[Short task] Identify every line in the records that contains the word "screenshot", and copy each of those lines out in full.

[Exercise input]
════════════════
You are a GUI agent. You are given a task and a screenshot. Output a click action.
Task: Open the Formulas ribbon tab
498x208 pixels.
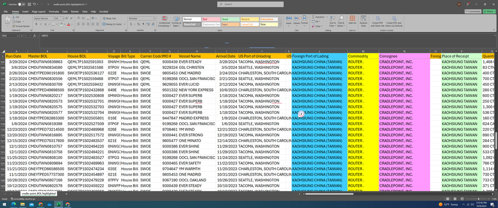click(54, 12)
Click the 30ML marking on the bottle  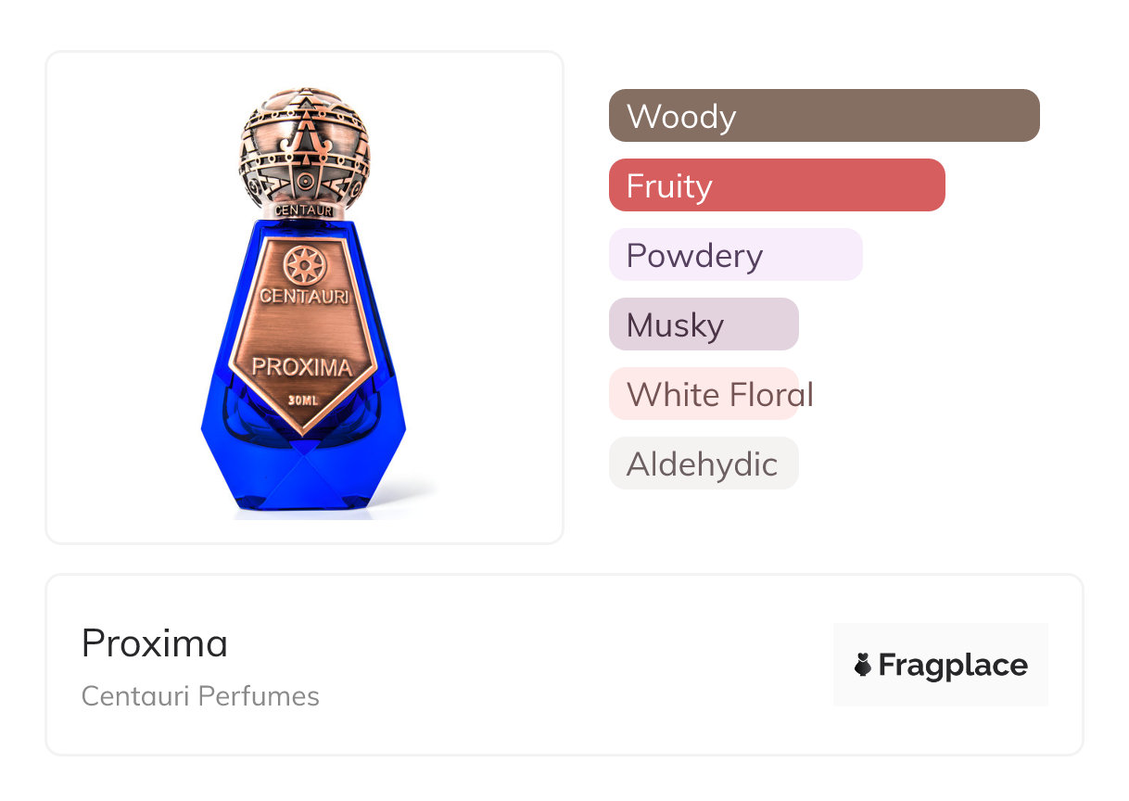point(303,401)
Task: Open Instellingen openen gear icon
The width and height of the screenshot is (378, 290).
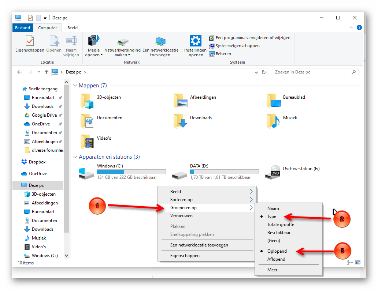Action: [x=195, y=41]
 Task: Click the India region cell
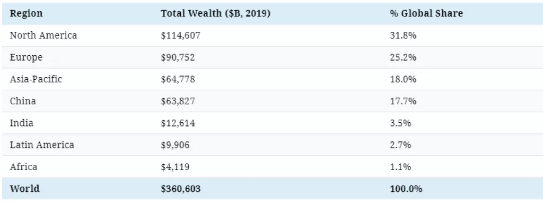[x=21, y=123]
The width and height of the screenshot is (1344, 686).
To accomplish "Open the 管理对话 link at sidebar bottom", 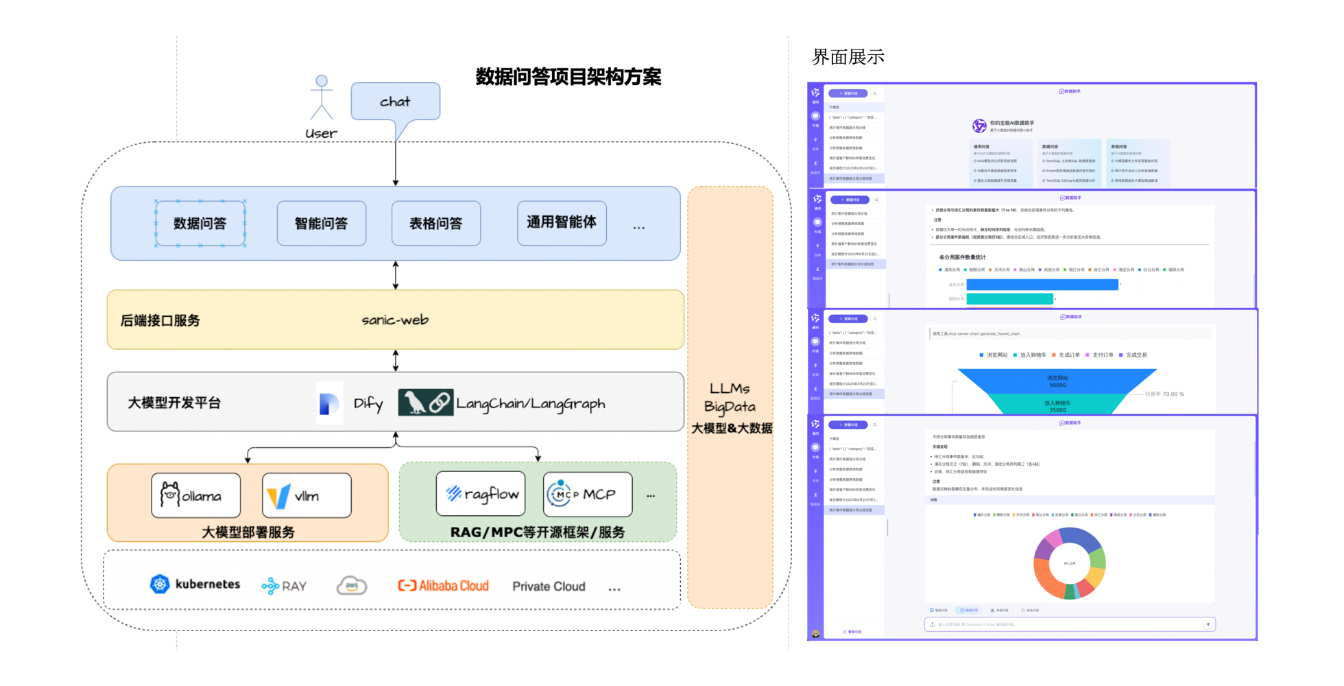I will pos(852,631).
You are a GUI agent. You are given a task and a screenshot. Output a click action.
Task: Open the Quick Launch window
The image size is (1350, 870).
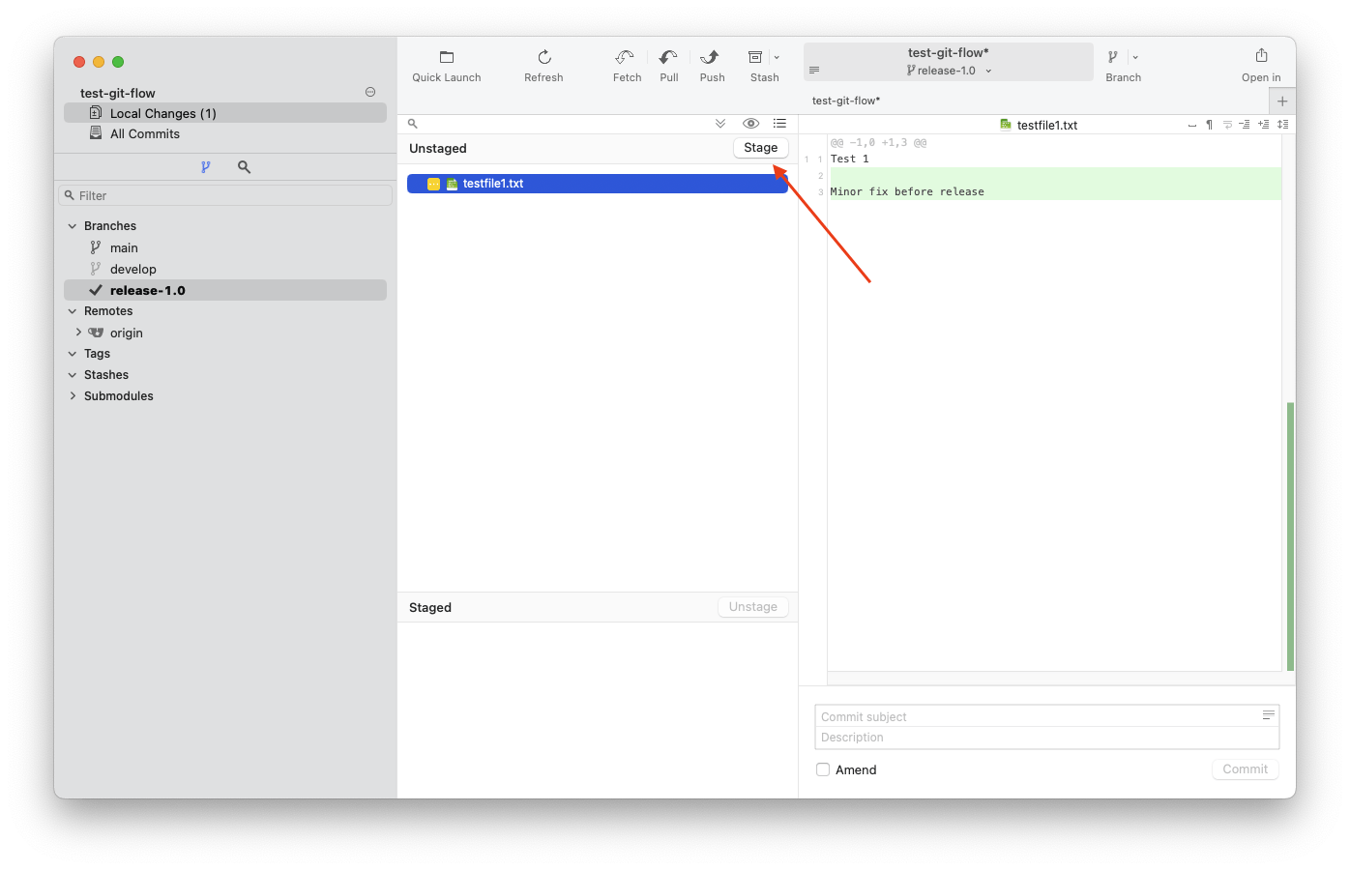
════════════════
[Complete response]
You are a GUI agent. You are given a task and a screenshot. Output a click action.
The width and height of the screenshot is (378, 290).
The width and height of the screenshot is (1344, 686).
You are a GUI agent. You are given a task and a screenshot. Output a click action.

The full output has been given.